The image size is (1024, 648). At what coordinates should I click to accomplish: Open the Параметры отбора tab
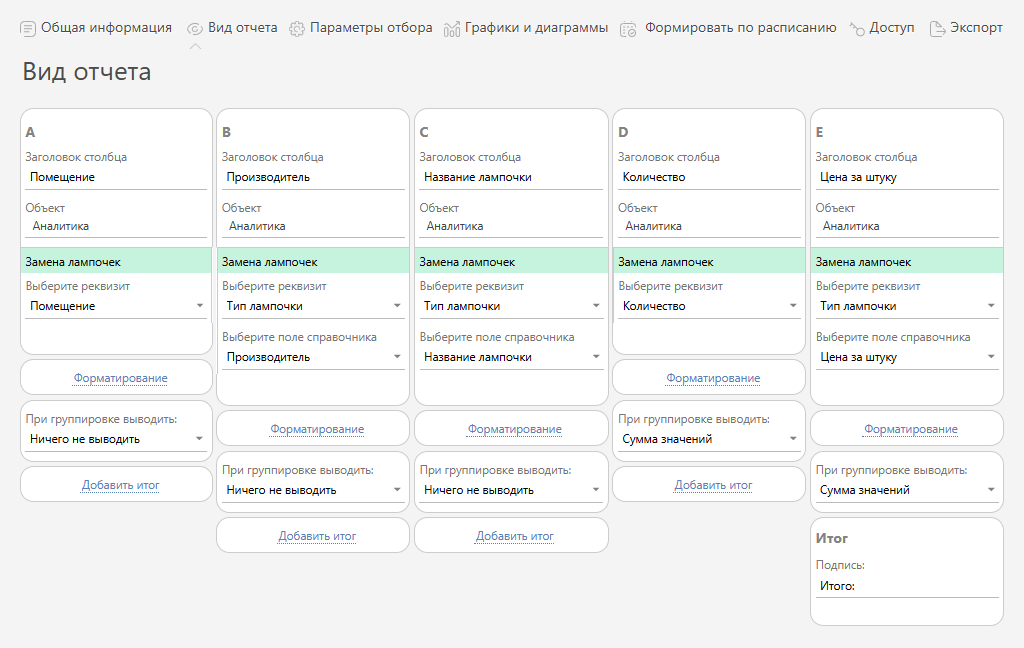(x=370, y=28)
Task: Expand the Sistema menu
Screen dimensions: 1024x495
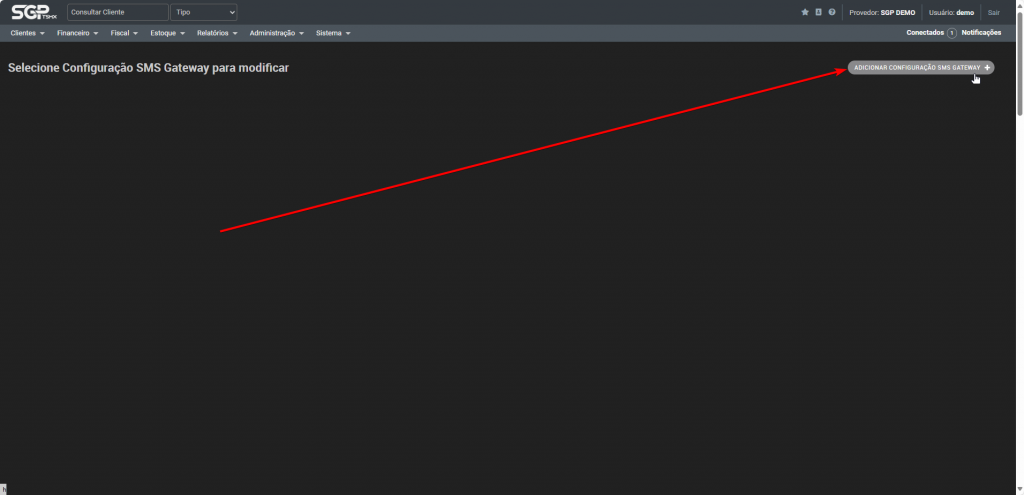Action: [x=332, y=33]
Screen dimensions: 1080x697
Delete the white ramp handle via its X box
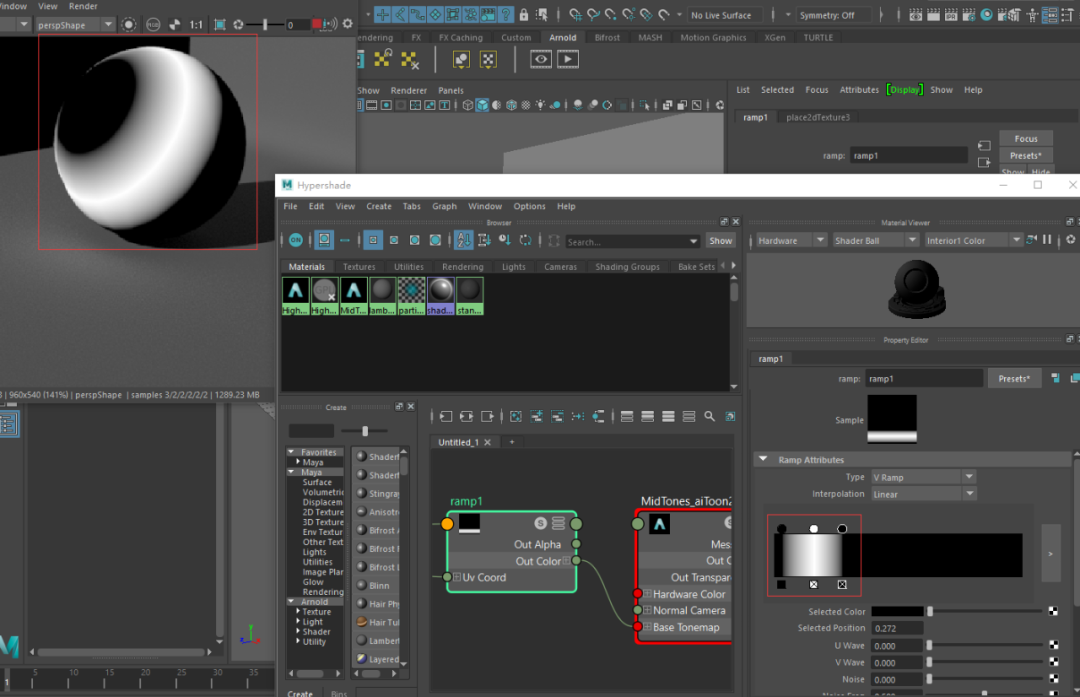click(x=814, y=585)
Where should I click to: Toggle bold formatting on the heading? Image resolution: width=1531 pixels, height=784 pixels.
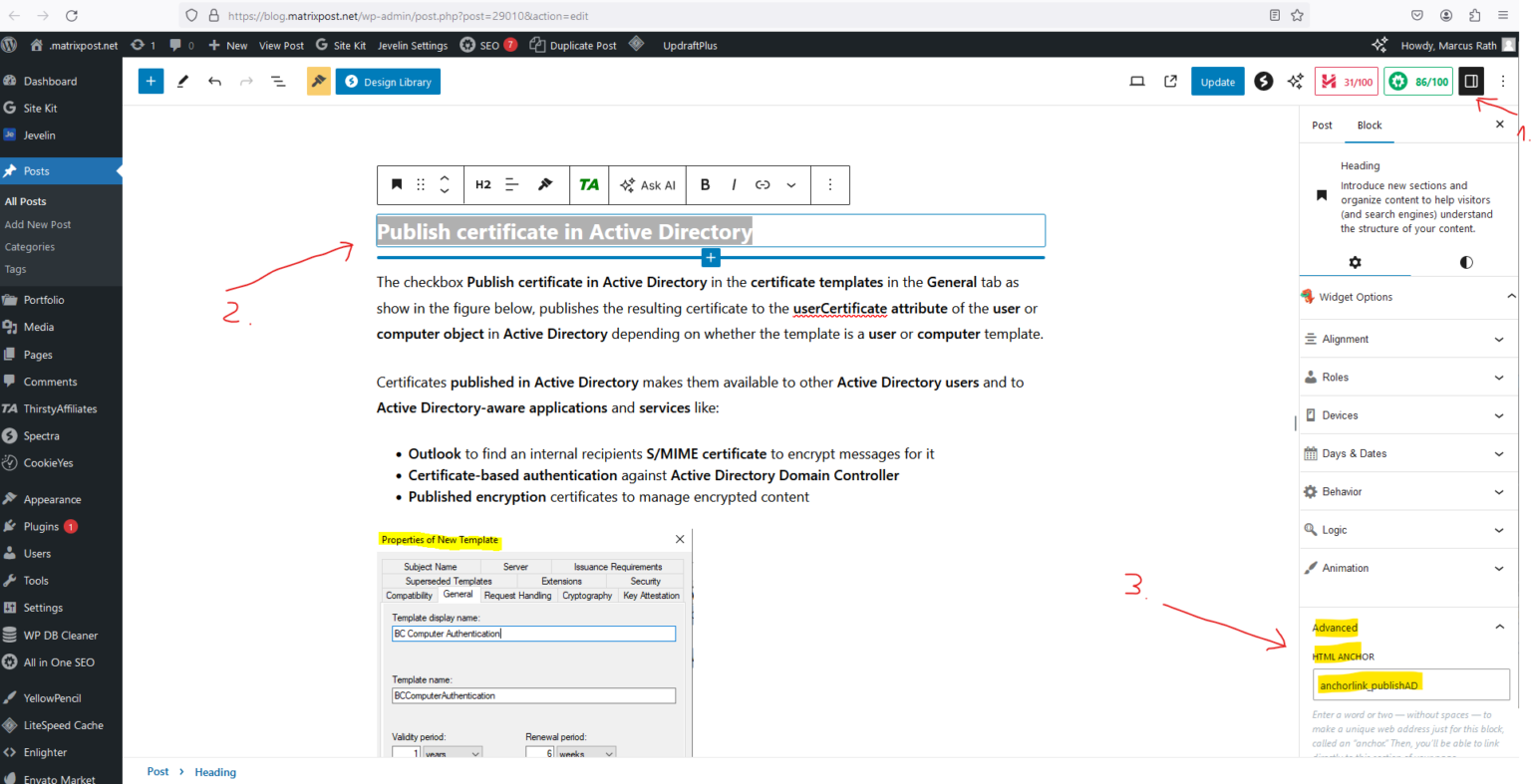click(x=705, y=184)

= = =

*YOUR GOAL:* Print exactly the lines from the one containing "Where should I" through the last line of the records, both included, and leave out the pictures.

*RESPONSE TO THIS TASK:*
Where should I click to: Toggle bold formatting on the heading? Image resolution: width=1531 pixels, height=784 pixels.
click(x=705, y=184)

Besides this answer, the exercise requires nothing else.